Beyond any culture technique-based study limitations, the use of field challenge data as inputs to QMRA modelling is also subject to limitations. The use of non-pathogenic microbes as a process indicators for reference pathogens is established for in situ studies or in cases where using a pathogenic spike organism is infeasible80. In cases where non-pathogenic surrogates are used to measure LRVs (i.e., for in situ studies), the non-pathogenic surrogate functions more as a general (process) indicator, demonstrating the overall process efficacy80. The choice of indicator-pathogen relationship is an assumption that impacts reference pathogen LRV estimates, which can have a relatively high impact on QMRA models81, the extent of which should be assessed via sensitivity analysis.
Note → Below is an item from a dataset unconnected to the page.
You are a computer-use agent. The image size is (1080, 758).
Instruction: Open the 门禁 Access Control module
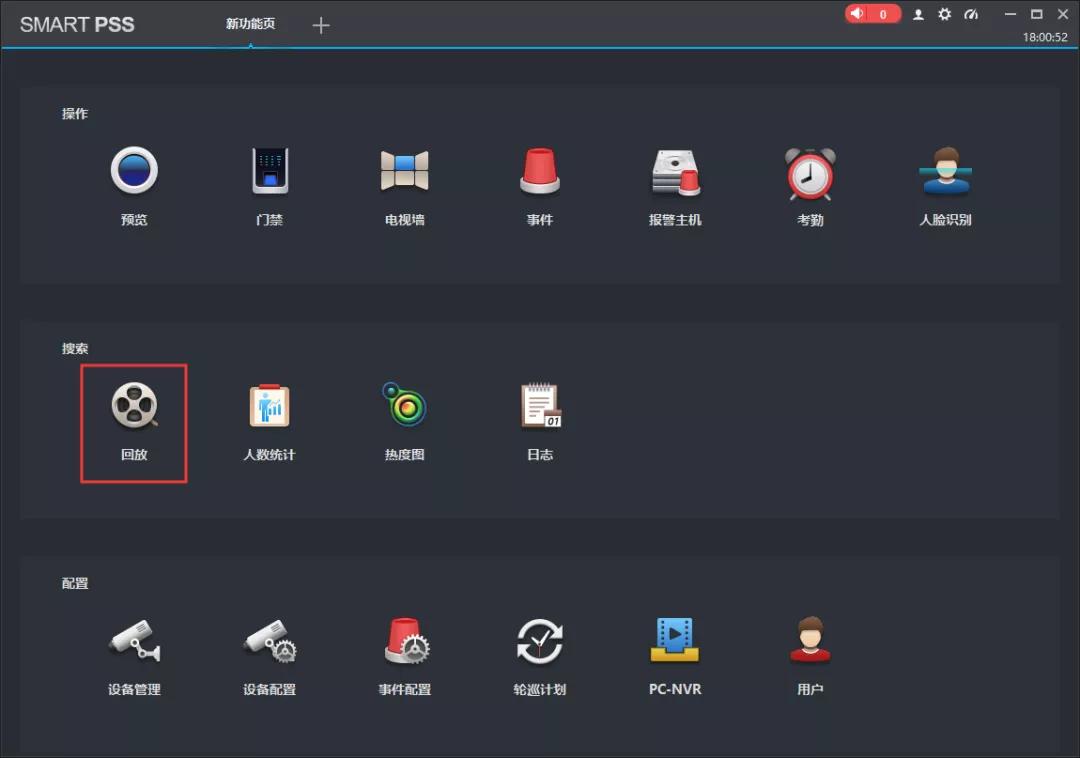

All studies are subject to limitation; however, even if the techniques are imperfect, that does not mean they are not useful and informative. Field-generated data can fill critical data gaps and augment laboratory-based findings82, allowing a more comprehensive characterization of the state of public health conditions in low-resource contexts. We therefore believe that our proposed method is a useful way to fill the research gap as outlined in the present Perspective.

Outlook and summary

In this Perspective, we highlight a discrepancy between the laboratory versus field performance of POUWT methods and discuss the resulting overestimation of potential health protection conferred upon the end user if laboratory-based estimates are solely used. We propose field challenge testing as a strategy to address this research gap, using food-safe bacterial and protozoan surrogates. Such a method would generate information that is more representative of POUWT performance experienced by the end user, which can be influenced by factors including environmental water quality, correct and sustained use of POUWT, access to maintenance and repair, and correct cleaning, water retrieval and maintenance activities (Fig. 1). When such factors are represented in the data, then POUWT techniques can be viewed within the larger “source to sip” framework of HWTS, which encompasses the water source (in terms of protection, accessibility and sustainability), POUWT approaches and safe water storage and consumption6. By doing so, sustainable and scalable interventions can be made to reduce exposure to faecal contamination via drinking water and realize health gains, of which there is an urgent need83.